Components (26) comprises a signal receiving unit which is set up to cause the actuator (10) to be excited upon receipt of an excitation signal, preferably the

Signal receiving unit is set up to receive a wireless signal.

18. Actuator element (10) according to one of the preceding claims, characterized in that the electronic control unit has at least one element from the following list:

- a display unit (26), for example a display and / or LED,

- an acoustic component, for example a loudspeaker (26),

- An electronic component for generating a haptic

Feedbacks, for example a vibration motor or a piezo element (26),

- a proximity sensor or a position indicator sensor,

for example a Hall probe (26) which is suitable for determining the position of the movable component (20) and so on to provide information on the success or failure of the activation of the actuator (12),

- An energy storage unit (26), for example one

Capacitor, a battery, an energy harvesting unit or a connection to the power grid, which is set up to supply the electronic control unit with energy.

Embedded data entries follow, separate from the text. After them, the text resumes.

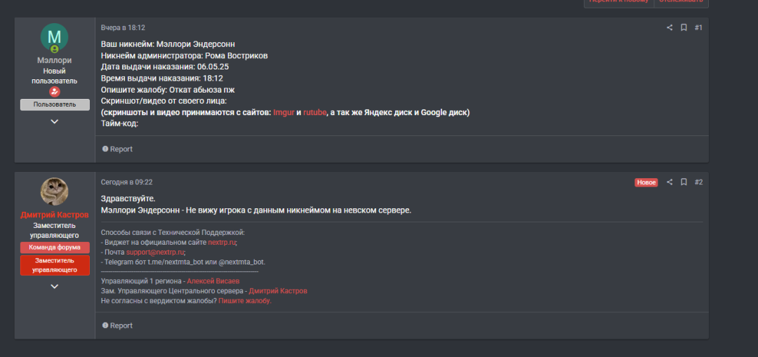Screen dimensions: 758x357
Task: Open post permalink #2
Action: [x=698, y=182]
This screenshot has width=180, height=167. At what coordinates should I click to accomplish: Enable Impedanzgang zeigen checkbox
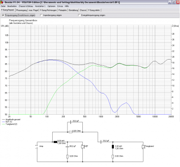coord(41,15)
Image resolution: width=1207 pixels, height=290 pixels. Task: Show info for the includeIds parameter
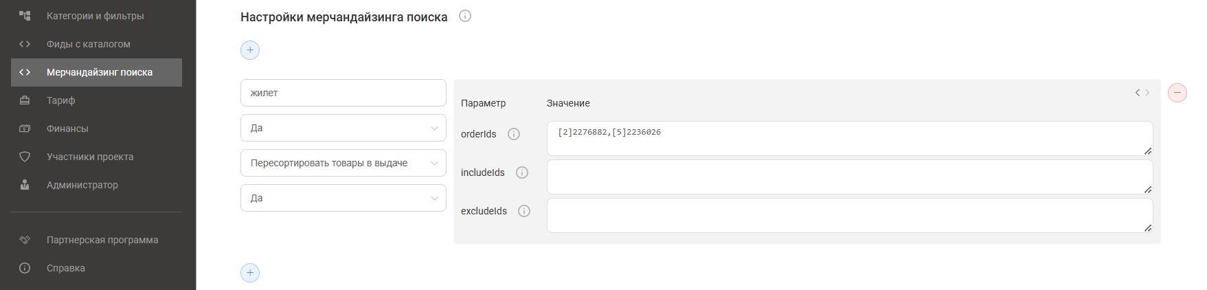pyautogui.click(x=522, y=172)
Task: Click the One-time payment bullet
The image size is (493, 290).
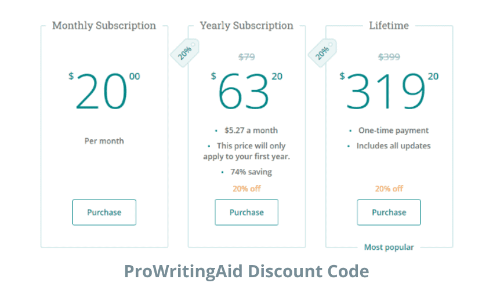Action: [x=393, y=131]
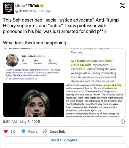Open the tweet info circle icon
Viewport: 129px width, 148px height.
(123, 122)
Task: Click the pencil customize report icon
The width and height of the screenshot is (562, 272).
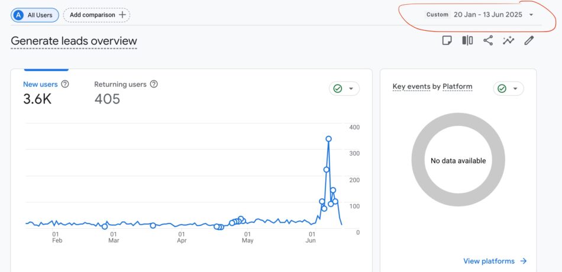Action: (x=529, y=41)
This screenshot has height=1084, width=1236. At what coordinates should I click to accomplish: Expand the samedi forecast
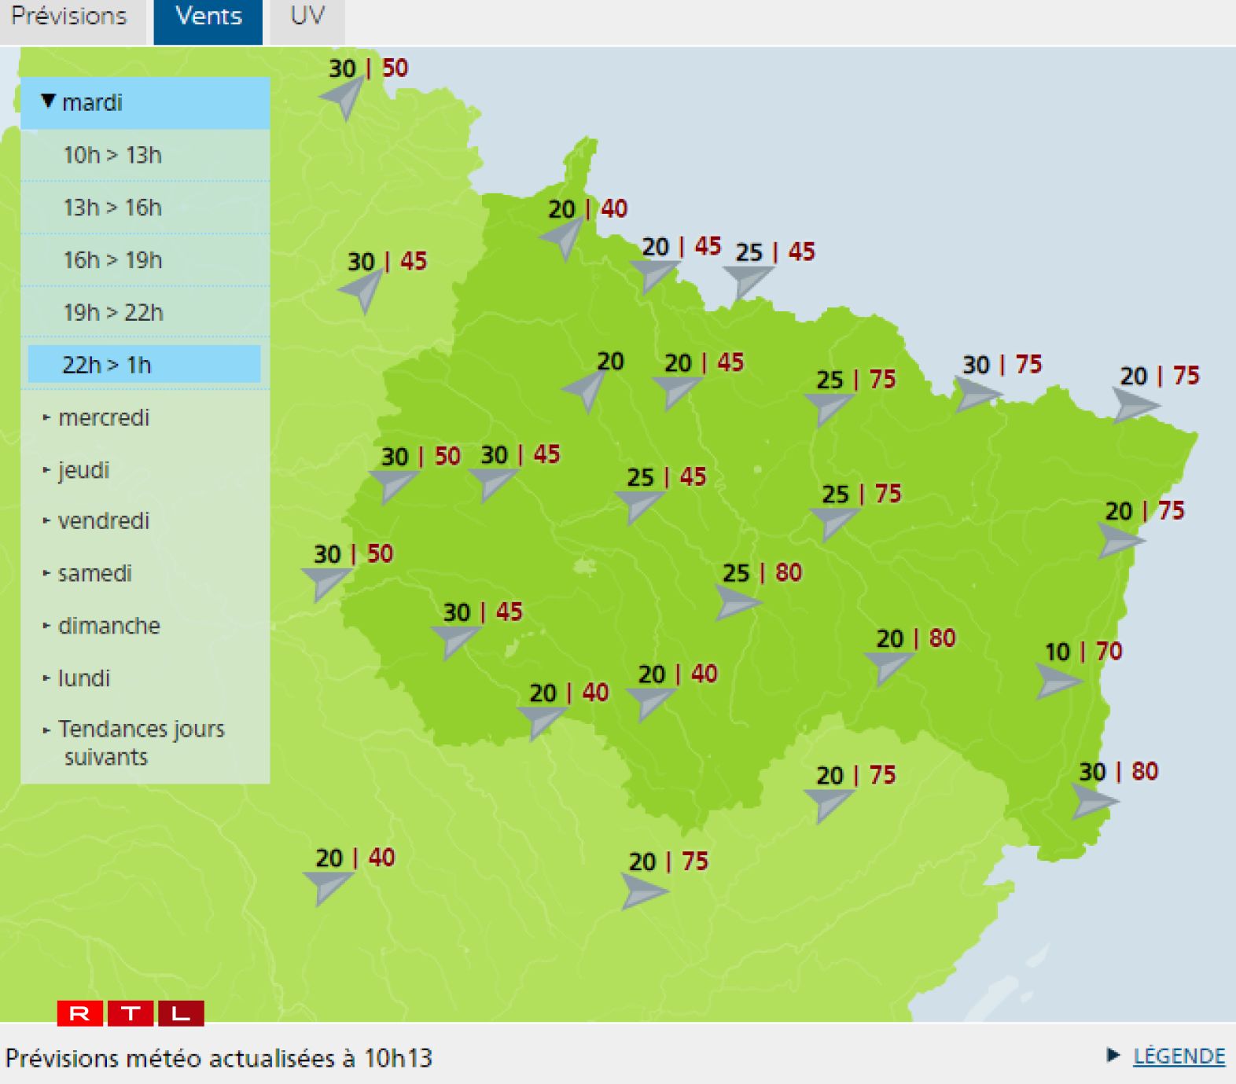pyautogui.click(x=94, y=574)
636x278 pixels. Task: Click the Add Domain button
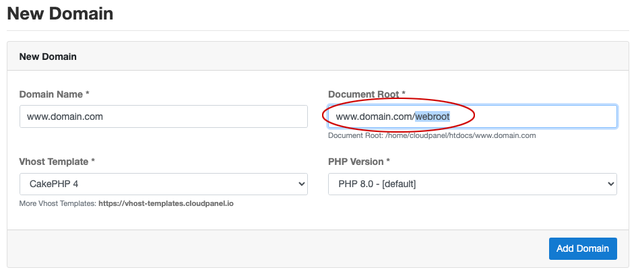pos(583,248)
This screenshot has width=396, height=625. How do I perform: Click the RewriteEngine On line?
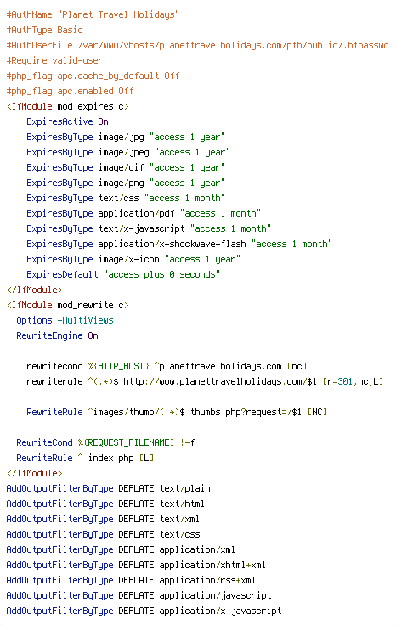tap(57, 335)
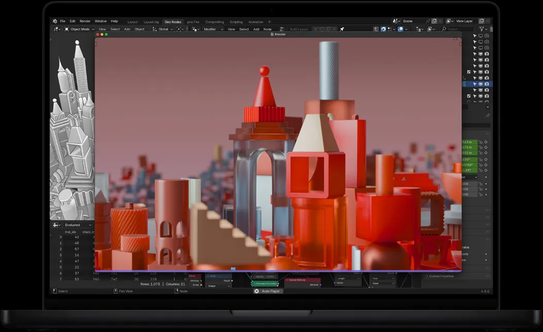Expand Custom Properties in the sidebar
This screenshot has width=543, height=332.
point(440,276)
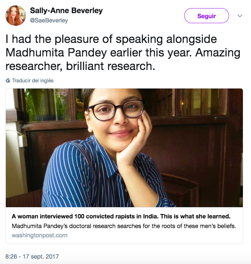This screenshot has height=264, width=251.
Task: Open the Sally-Anne Beverley display name link
Action: (x=66, y=11)
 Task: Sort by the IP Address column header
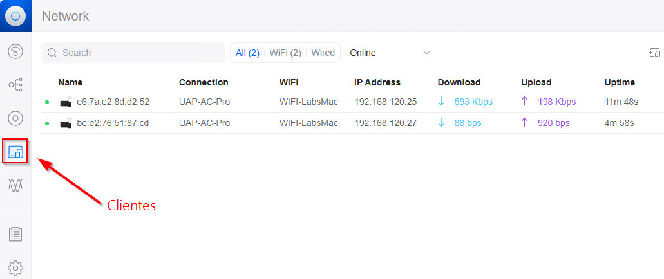click(377, 82)
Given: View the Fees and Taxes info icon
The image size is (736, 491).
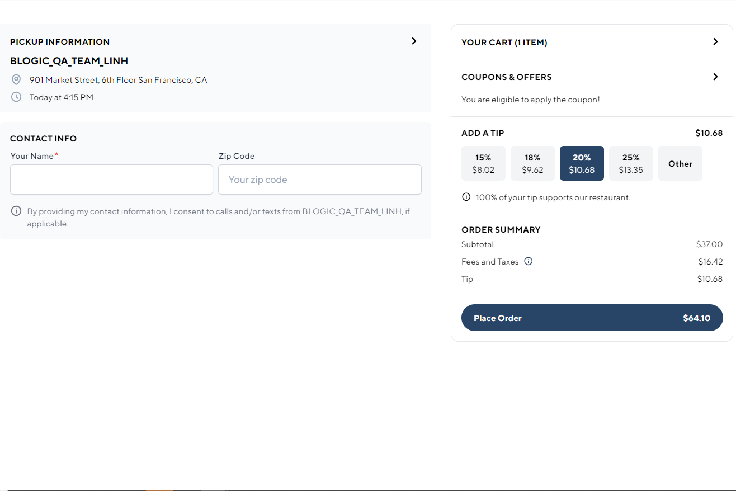Looking at the screenshot, I should (x=529, y=261).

19. The method for operating an actuator element according to one of the preceding claims, characterized by the steps:

- Receiving a signal, which is preferably a

contains encrypted token,

- preferably decryption of the token,

- Exciting the actuator element.

20. The method of claim 19, further characterized by

Steps:

- Establishing a wireless connection between the

Actuator element and a transceiver located remotely therefrom,

- Generation of a token, preferably an encrypted token and / or a token for one-time use,

- preferably sending a signal with one of the

Actuator element assigned, unique

Identification code from the actuator element to the transceiver,

- Sending the token from the transceiver to the actuator element,

- preferably decryption of the token

- Exciting the actuator element to move the movable component, and

- preferably output of an optical and / and acoustic and / or haptic signal.

21. The method according to claim 20, characterized in that further

- After the initiation of the excitation process, the electronics are controlled for the delivery of an optical and / or acoustic and / and haptic feedback, depending on

Operating state of the actuator element, various optical and / and acoustic and / or haptic signals are output, and / or

- The success or failure of the excitation of the actuator and / or the movement of the movable component via an electronic

Sensor system recognized, processed and reproduced optically and / or acoustically and / and haptically and / or a signal indicating success or failure is transmitted to the receiving device, the electronic sensor system being one

Proximity sensor and / or a position indicator sensor includes, for example a Hall probe, which is suitable for determining the position of the movable component and thus providing information on the success or failure of the excitation of the actuator.